With people increasingly using AI for daily activities, an AI hallucination can affect anyone using whatever is generated by that AI tool. For example, when reality-bending AI information is shared on social media or the rest of the internet, it can affect dozens, thousands, or even millions of people. People can use AI to create and spread misinformation and disinformation, such as propaganda and conspiracy theories masquerading as news or research papers. But even when there is no intent to mislead, AI-generated stuff can be mistake-filled and flat-out wrong.

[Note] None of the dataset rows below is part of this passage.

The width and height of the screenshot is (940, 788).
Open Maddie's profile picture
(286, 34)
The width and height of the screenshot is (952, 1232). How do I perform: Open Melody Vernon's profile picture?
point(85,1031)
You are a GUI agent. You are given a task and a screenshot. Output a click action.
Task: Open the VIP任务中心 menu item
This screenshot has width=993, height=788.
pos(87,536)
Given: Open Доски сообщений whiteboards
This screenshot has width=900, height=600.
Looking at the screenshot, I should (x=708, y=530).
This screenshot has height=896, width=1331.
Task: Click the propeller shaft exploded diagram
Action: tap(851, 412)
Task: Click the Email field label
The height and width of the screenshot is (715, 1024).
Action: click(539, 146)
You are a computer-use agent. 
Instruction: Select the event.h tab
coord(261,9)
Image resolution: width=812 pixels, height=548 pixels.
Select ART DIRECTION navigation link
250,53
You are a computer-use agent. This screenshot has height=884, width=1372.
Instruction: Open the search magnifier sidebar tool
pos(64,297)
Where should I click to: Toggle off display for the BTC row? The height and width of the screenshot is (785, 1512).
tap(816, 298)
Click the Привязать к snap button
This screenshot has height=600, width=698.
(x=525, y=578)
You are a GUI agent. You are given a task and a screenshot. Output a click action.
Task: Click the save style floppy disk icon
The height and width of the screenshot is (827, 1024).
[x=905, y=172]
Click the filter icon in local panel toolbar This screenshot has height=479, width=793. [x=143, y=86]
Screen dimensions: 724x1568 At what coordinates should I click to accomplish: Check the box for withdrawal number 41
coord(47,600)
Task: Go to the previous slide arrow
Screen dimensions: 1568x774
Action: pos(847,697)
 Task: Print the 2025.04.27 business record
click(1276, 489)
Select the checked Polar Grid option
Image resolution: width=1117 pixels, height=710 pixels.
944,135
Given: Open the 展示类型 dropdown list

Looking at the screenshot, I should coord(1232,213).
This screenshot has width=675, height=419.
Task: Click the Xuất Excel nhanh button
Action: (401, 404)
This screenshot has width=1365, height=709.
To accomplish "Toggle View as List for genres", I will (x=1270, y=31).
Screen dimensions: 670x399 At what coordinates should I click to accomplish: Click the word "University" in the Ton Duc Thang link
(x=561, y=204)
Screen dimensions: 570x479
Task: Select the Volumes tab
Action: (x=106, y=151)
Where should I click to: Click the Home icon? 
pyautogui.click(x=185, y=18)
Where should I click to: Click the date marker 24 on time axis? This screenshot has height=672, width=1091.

Source: Photo by Markus Spiske from Pexels
Artificial intelligence (AI) encompasses a lot of different methods, approaches, and tools and is basically any computer-aided method that can perform tasks that a human brain would do.
Source: Photo by Markus Spiske from Pexels

Take, for example, the 2021 Twitter debut of Microsoft Tay, a seemingly innocent AI chatbot. Microsoft had to shut down Tay after it turned out to be racist, misogynistic, and lying within 24 hours of being on social media. The chatbot churned out more than 96,000 tweets, many of which were mean-spirited and/or factually wrong. James Vincent covered for The Verge how Tay equated feminism with the word "cult" and posted falsehoods such as "WE'RE GOING TO BUILD A WALL, AND MEXICO IS GOING TO PAY FOR IT" in ALL CAPS and "ricky gervais learned totalitarianism from adolf hitler, the inventor of atheism."

There also have been accounts of different AI tools seeing things that don't actually exist in images, such as labeling pictures of bicycles and giraffes as pandas. This may sound adorable but could be problematic if an AI-driven missile warning system were to mistakenly say, "There is a panda arriving."

And what about the experience of Kevin Roose, a New York Times reporter, with Bing's chatbot? He described how the chatbot declared its love for him during a two-hour conversation that left Roose having “trouble sleeping afterward.” Reading that account can be quite disturbing, especially if you've been under the impression you were the one that Bing's chatbot truly loved.

All of this is a reminder that while AI can help humanity in many different ways, there is the risk that an AI tool is making stuff up or even being a bleeping racist. That's why you've got to maintain a scientific eye towards everything that you hear and see, whether it's from actual people or AI.

Don't automatically accept what you see and hear. Of course, this doesn't mean that you should be constantly overly suspicious and fearful, repeatedly asking yourself, "Is anything even real anymore" while hoarding toilet paper and camping out in your basement. You don't have to keep questioning every single thing out there. There are lots of established facts that are already supported by mounds of scientific evidence. The Earth is not flat, air pollution is not harmless, and fruitcakes are not the best holiday presents.

And while AI can help greatly expand what humans can accomplish when the technology is applied in the right manner, it's also important to not become overly reliant on AI for everything. Remember technology in and of itself is neither inherently good nor inherently bad. It's all in how you use it. A blender, for example, can be great for some vegetables but not so much for your underwear.

As is the case with people, know when an information-generating AI method or tool is grounded in reality and telling the truth or hallucinating a little, or maybe even a lot.